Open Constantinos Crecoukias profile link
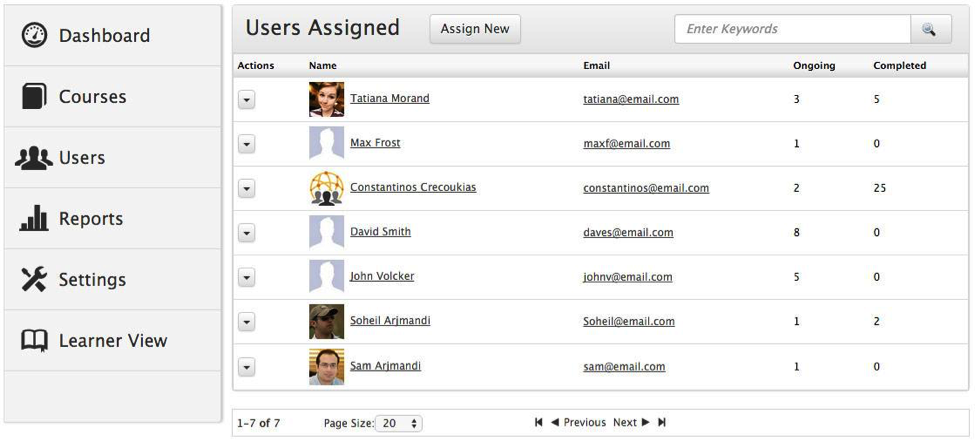Image resolution: width=975 pixels, height=442 pixels. 413,188
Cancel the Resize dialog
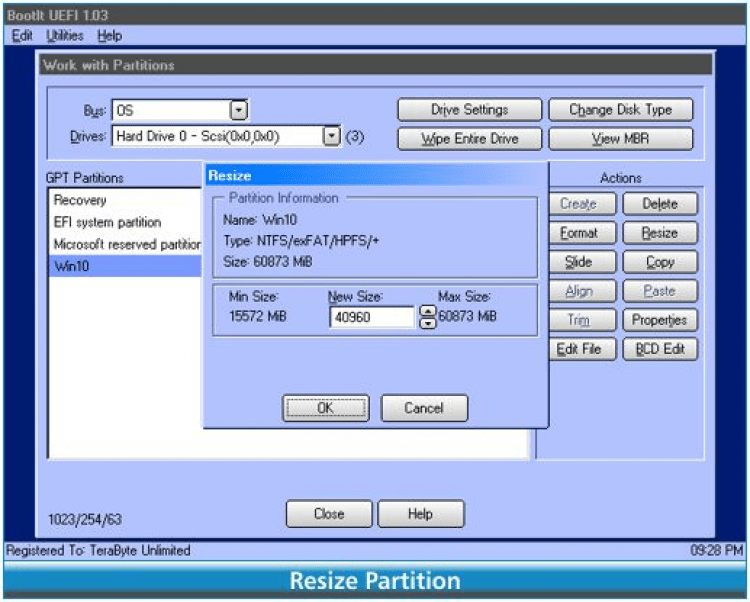The height and width of the screenshot is (602, 750). pos(423,408)
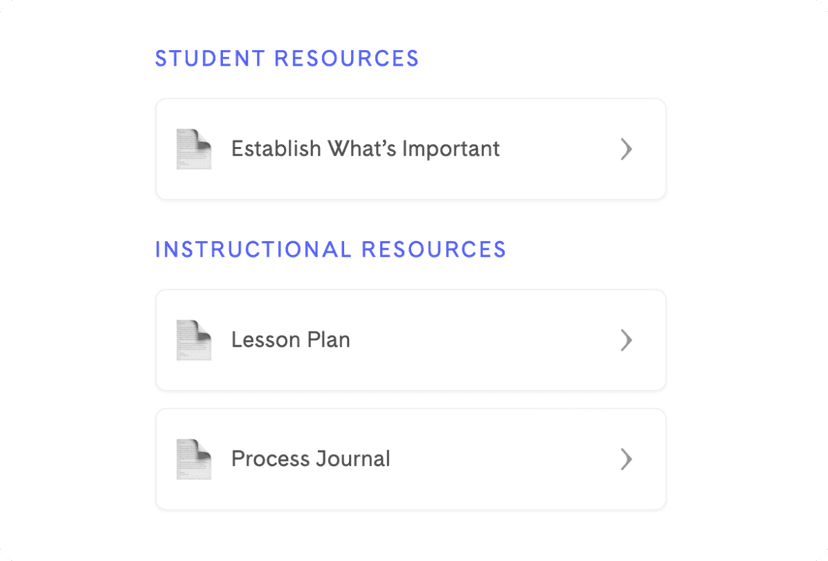Open the Lesson Plan resource card
This screenshot has width=828, height=561.
coord(411,340)
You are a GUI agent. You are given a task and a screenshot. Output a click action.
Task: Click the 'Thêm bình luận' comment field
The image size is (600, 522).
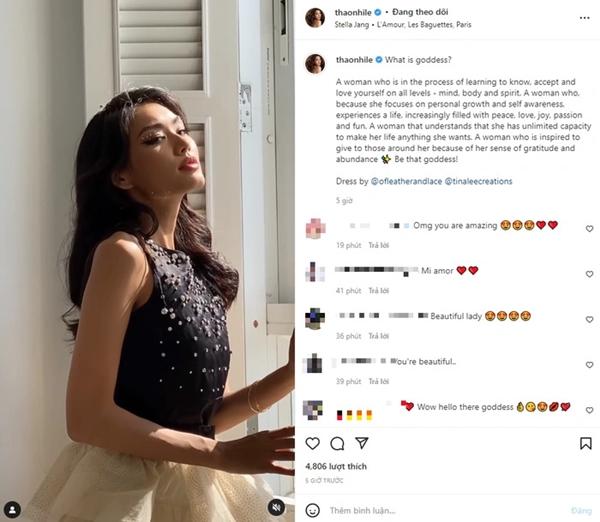[x=444, y=510]
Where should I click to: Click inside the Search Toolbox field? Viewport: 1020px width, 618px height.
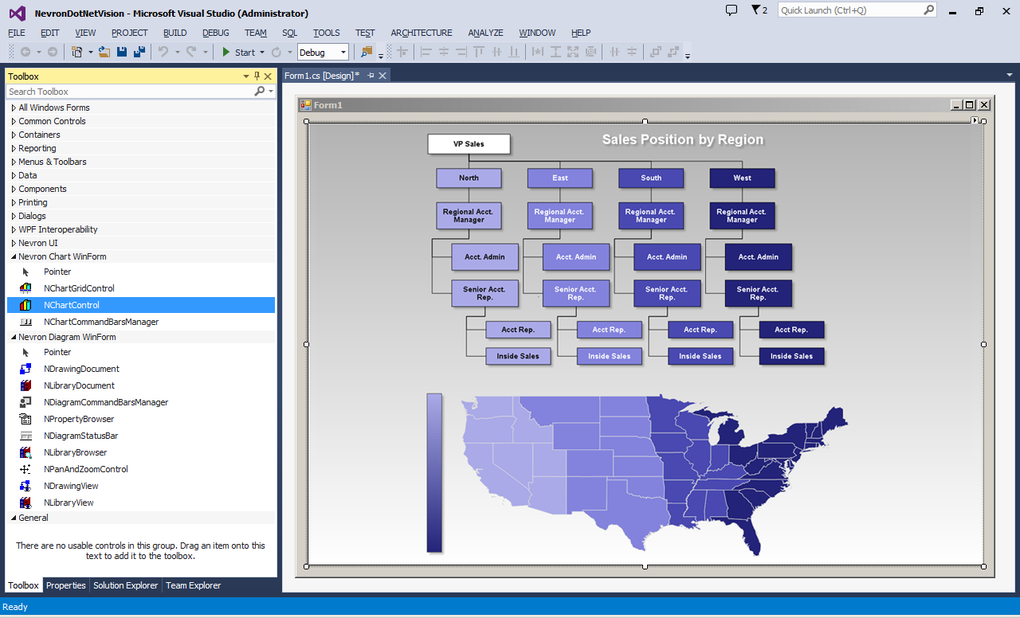coord(120,91)
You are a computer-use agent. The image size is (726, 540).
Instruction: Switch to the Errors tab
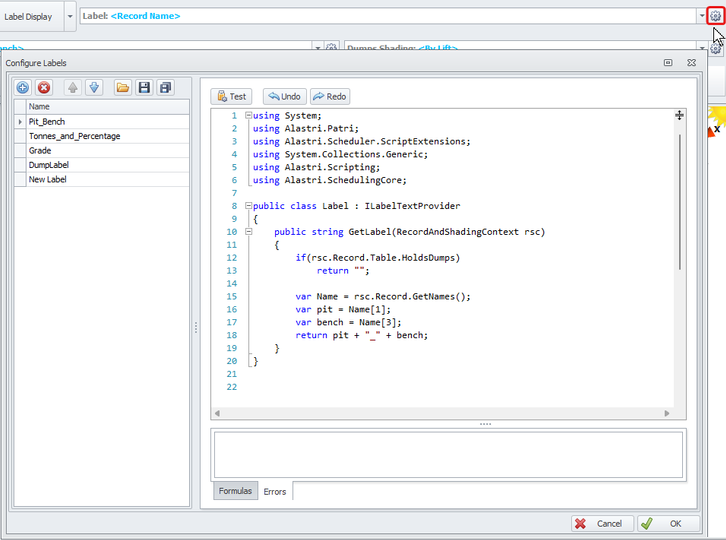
------------
• **EXERCISE DIRECTIONS**:
This exercise asks for the data above to be given again exactly, without pictures.

• **ANSWER TO THIS PROBLEM**:
Open Constantinos Crecoukias profile link
Image resolution: width=975 pixels, height=442 pixels. 413,188
Cancel the Resize dialog
The height and width of the screenshot is (602, 750). pos(423,408)
Open the Lesson Plan resource card
This screenshot has width=828, height=561.
coord(411,340)
You are a GUI agent. You are given a task and a screenshot. Output a click action.
Task: Click the 'Thêm bình luận' comment field
The image size is (600, 522).
[x=444, y=510]
Where should I click to: Click inside the Search Toolbox field? Viewport: 1020px width, 618px height.
coord(120,91)
You are a computer-use agent. The image size is (726, 540).
Instruction: Switch to the Errors tab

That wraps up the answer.